A total of 179 BIOCARD participants had at least three 24-hour intervals of valid actigraphy data and at least one cognitive composite measure. Participants with fewer than three valid 24-hour intervals of actigraphy data (n = 6) were excluded. On average, actigraphy and cognitive data were obtained 5.9±7.4 months apart.

The demographic and genetic characteristics of the entire sample (n = 179), as well as the two diagnostic groups (Normal = 153, MCI = 26) are shown in Table 1. The MCI subjects were older and had lower episodic memory and executive function composite scores, but there were no other demographic or genetic differences between the groups. Most of the MCI subjects (92.3%) had an etiologic diagnosis of possible or probable AD, as determined by the consensus review panel (Table 2).

Table 1.

Participant characteristics by clinical diagnosis

Characteristic	Total sample (n = 179)	Normal (n = 153)	MCI (n = 26)	p (effect size)
Age, mean±SD, years	72.6±8.4	71.8±8.3	77.3±7.9	0.002 (0.67)
Female, n (%)	116 (64.8)	103 (67.3)	13 (50)	0.087 (0.36)
Education, mean±SD, years	17.3±2.2	17.3±2.3	17.5±2.1	0.745 (0.08)
White, n (%)	174 (97.2)	149 (97.4)	25 (96.2)	0.548 (0.09)
APOE ε4 Carrier, n (%)	57 (31.8)	47 (30.7)	10 (38.5)	0.433 (0.17)
Episodic Memory, mean±SD, score	1.4±1.7	1.8±1.4	-0.5±1.9	<0.001 (1.58)
Executive Function, mean±SD, score	0.2±1.3	0.4±1.3	-1.2±0.9	<0.001 (1.35)
TST, mean±SD, minutes	411.2±55.5	413.1±52.7	400.4±70.3	0.103 (0.07)
SE, mean±SD, %	85.3±6.7	85.7±6.9	83.1±5.6	0.019 (0.05)
WASO, mean±SD, minutes	39.9±17.3	39.3±17.1	42.9±18.6	0.219 (0.02)
WBL, mean±SD, minutes	1.3±0.4	1.3±0.4	1.3±0.5	0.868 (0.03)
Standard RAR IS, mean±SD, score	0.8±0.1	0.8±0.1	0.8±0.1	0.139 (0.01)
Standard RAR IV, mean±SD, score	0.5± 0.2	0.5±0.2	0.6±0.2	0.198 (0.05)
Standard RAR RA, mean±SD, score	0.8±0.1	0.8±0.1	0.7±0.1	<0.001 (0.10)
fPC1, mean±SD, score	0.0±154.9	5.4±157.1	-31.9±139.6	0.820 (0.09)
fPC2, mean±SD, score	0.0±138.3	-4.6±136.2	27.3±150.2	0.344 (0.03)
fPC3, mean±SD, score	0.0±78.2	4.2±76.7	-24.6±83.5	0.036 (0.05)
Actigraphy Days, mean±SD, days	5.6±0.9	5.6±0.8	5.4±1.0	0.142 (1.35)

TST, total sleep time; SE, sleep efficiency; WASO, wake after sleep onset; WBL, average wake bout length; RAR, rest/activity rhythm; IS, Standard RAR interdaily stability; IV, Standard RAR intradaily variability; RA, Standard RAR relative amplitude; fPC, functional principal component; Day, 24-hour interval. p-values are from independent-samples t-test or Wilcoxon rank-sum test for continuous variables and chi-square or Fisher exact test for categorical variables comparing the Normals vs.
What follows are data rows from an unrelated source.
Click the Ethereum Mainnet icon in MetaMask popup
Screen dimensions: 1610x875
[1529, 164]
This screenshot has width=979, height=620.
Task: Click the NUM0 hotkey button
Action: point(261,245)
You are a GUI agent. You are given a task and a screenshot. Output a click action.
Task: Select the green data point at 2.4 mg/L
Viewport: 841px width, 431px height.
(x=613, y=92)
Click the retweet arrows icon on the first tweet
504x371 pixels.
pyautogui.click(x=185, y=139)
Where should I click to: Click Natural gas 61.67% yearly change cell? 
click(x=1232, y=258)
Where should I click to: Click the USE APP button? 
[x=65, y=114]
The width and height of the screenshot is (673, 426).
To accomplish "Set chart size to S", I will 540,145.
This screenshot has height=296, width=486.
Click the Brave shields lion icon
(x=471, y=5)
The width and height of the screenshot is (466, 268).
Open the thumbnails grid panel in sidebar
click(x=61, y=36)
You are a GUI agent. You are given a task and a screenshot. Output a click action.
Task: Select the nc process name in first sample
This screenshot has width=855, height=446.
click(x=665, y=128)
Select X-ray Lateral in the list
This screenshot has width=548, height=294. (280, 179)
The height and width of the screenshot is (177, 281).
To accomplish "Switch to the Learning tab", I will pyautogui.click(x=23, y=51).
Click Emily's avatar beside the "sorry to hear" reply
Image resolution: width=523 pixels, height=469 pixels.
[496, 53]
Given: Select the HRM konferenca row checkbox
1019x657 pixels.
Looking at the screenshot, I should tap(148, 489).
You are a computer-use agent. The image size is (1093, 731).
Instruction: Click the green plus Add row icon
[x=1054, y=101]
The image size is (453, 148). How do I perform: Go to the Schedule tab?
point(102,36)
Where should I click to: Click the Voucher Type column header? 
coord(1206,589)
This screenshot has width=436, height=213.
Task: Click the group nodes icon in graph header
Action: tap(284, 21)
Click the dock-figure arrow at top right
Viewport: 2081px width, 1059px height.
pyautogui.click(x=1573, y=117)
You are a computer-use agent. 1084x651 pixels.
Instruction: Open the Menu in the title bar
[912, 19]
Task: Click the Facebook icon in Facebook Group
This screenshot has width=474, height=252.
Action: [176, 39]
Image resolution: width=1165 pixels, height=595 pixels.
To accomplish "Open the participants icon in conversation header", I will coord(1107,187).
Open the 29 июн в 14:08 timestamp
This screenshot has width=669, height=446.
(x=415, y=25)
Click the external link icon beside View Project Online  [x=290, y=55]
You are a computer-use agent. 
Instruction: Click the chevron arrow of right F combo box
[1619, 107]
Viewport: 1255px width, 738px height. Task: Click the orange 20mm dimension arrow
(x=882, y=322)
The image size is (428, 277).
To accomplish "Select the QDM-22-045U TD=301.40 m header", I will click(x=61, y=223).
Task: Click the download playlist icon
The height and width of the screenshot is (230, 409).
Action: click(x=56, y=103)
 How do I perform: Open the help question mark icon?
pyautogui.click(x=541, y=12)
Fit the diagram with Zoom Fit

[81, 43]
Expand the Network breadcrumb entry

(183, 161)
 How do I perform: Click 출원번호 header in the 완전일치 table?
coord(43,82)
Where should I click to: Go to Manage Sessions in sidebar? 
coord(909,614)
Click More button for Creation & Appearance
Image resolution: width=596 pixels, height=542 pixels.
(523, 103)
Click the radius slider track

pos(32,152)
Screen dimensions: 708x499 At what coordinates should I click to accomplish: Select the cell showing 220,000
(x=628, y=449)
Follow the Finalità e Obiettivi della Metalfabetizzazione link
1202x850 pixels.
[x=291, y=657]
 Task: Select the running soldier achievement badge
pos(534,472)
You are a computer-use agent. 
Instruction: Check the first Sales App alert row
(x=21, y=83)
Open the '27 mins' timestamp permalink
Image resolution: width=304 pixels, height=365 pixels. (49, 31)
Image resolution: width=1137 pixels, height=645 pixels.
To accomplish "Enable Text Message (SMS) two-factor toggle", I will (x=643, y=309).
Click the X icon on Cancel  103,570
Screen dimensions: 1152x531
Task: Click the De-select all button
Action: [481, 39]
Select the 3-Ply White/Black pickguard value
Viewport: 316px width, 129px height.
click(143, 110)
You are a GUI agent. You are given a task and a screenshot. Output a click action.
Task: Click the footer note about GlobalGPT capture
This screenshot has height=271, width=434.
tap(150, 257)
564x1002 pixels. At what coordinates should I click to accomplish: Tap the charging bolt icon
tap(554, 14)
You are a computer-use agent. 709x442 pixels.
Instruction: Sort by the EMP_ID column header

MCI; effect sizes represent the Cohen’s d estimate. P-values are from linear regression for sleep and circadian RAR parameters comparing the Normals vs. MCI, after adjustment for demographics and APOE genetic status; effect sizes represent the Eta-Squared estimate. Bold text indicates p < 0.05.

Table 2.

Etiologic and syndromic diagnoses

Characteristic	n (%)
Etiology
MCI due to Possible/Probable AD	24 (92.3)
+ Vascular Contributions	2 (7.7)
MCI due to Non-AD Etiology	2 (7.7)
+ Vascular Contributions	1 (3.8)
Syndromic Diagnosis
Amnestic MCI	9 (34.6)
Non-Amnestic MCI	17 (65.4)

MCI, mild cognitive impairment; AD, Alzheimer’s disease. Individuals can be diagnosed with more than one etiology.

Three principal components were generated: fPC1, fPC2, and fPC3, which accounted for approximately 69% of the total variance. These functional principal components are displayed in Figure 1, b–d.

Figure 1.

Visualization of Standard and Novel Circadian Rest/Activity Rhythms. Panel (a) represents the standard nonparametric rest/activity rhythm (RAR) parameter relative amplitude (RA). RA was dichotomized for visualization using a median split. The black line represents the mean rhythm of the overall sample, whereas the red line represents the mean rhythm among individuals with higher RA and the blue line reflects the mean rhythm among those with lower RA. Panels (b), (c), and (d) reflect the novel RAR parameters, functional principal components (fPC) 1, 2 and 3. In each panel, the black line represents the mean rhythm of the overall sample. The red line is two standard deviations above the mean for each respective fPC score, while the blue line is two standard deviations below the mean. Combined, fPC1, fPC2, and fPC3 account for approximately 69% of the total variation in RARs.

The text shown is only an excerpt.